START
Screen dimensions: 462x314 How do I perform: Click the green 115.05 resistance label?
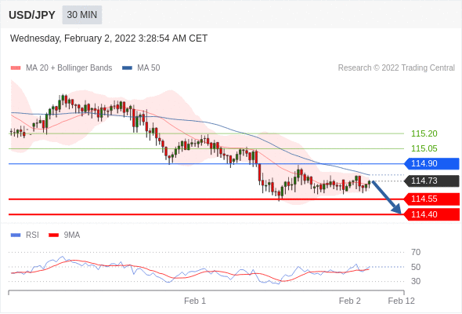pyautogui.click(x=424, y=148)
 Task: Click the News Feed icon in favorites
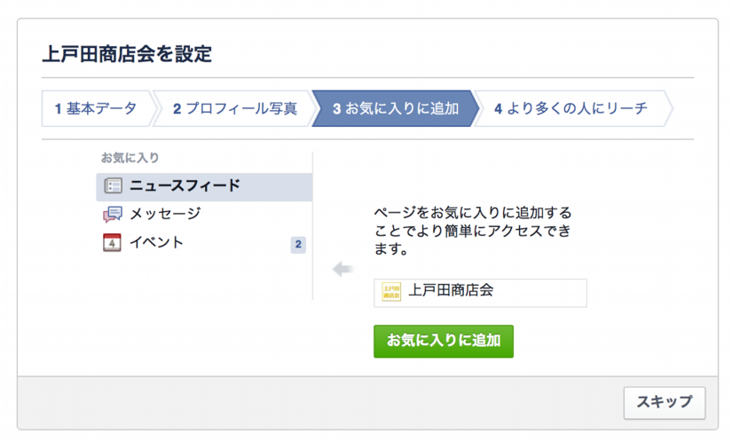point(113,186)
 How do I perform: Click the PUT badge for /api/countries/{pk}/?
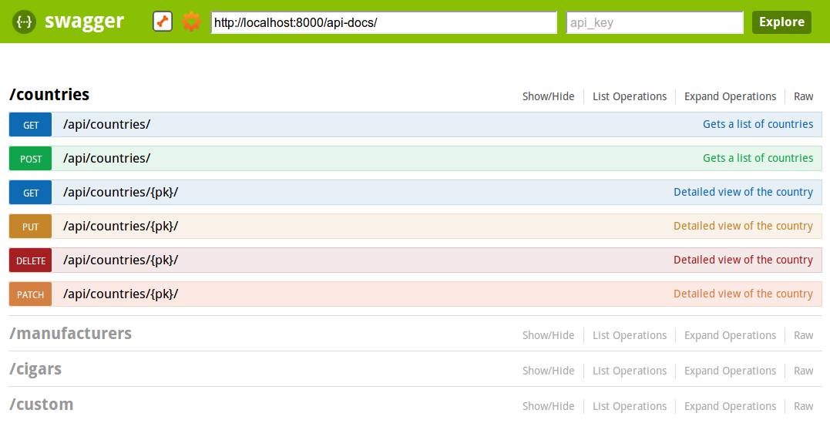coord(31,227)
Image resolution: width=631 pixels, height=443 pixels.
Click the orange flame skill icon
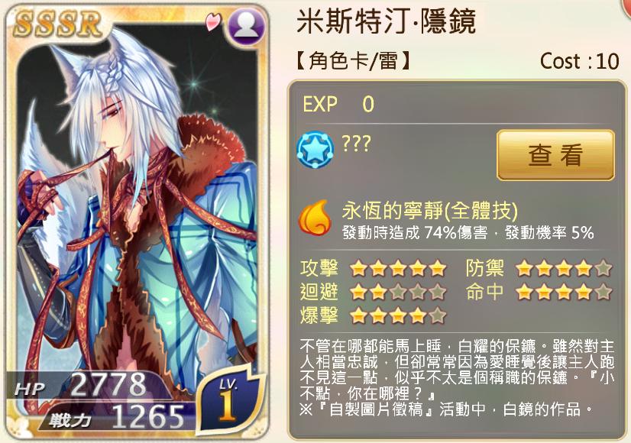(x=315, y=218)
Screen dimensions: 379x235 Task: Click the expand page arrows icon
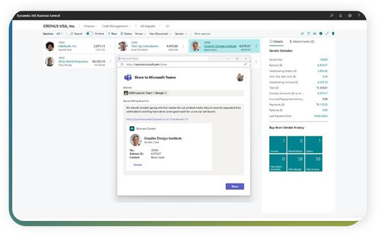(x=328, y=34)
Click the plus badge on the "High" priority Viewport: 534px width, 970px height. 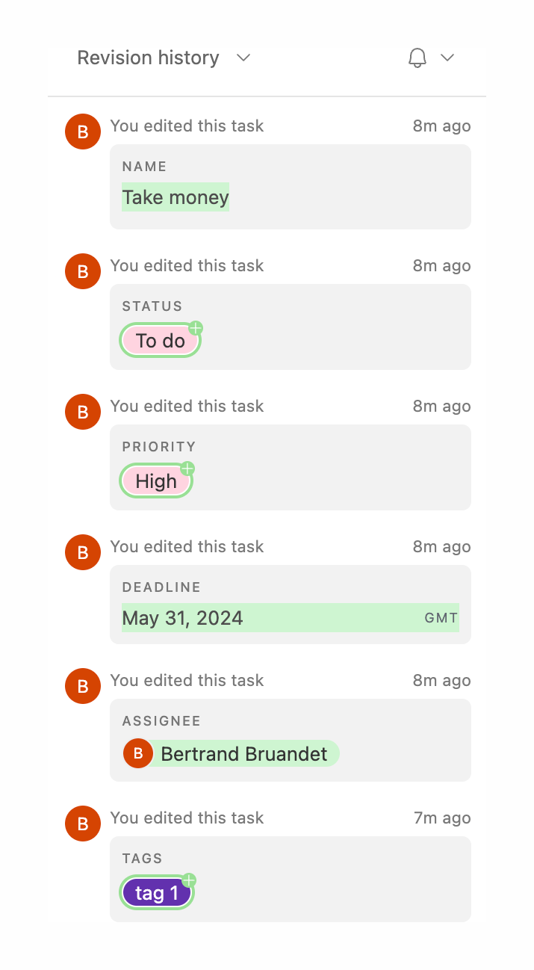click(187, 468)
END
**Objective**
Report each line of the data above that contains the word "dimensions", matching its case exactly.

**Final result**
Screen dimensions: 462x314 How do I perform: Click the green 115.05 resistance label?
Screen dimensions: 379x235 Task: Click the expand page arrows icon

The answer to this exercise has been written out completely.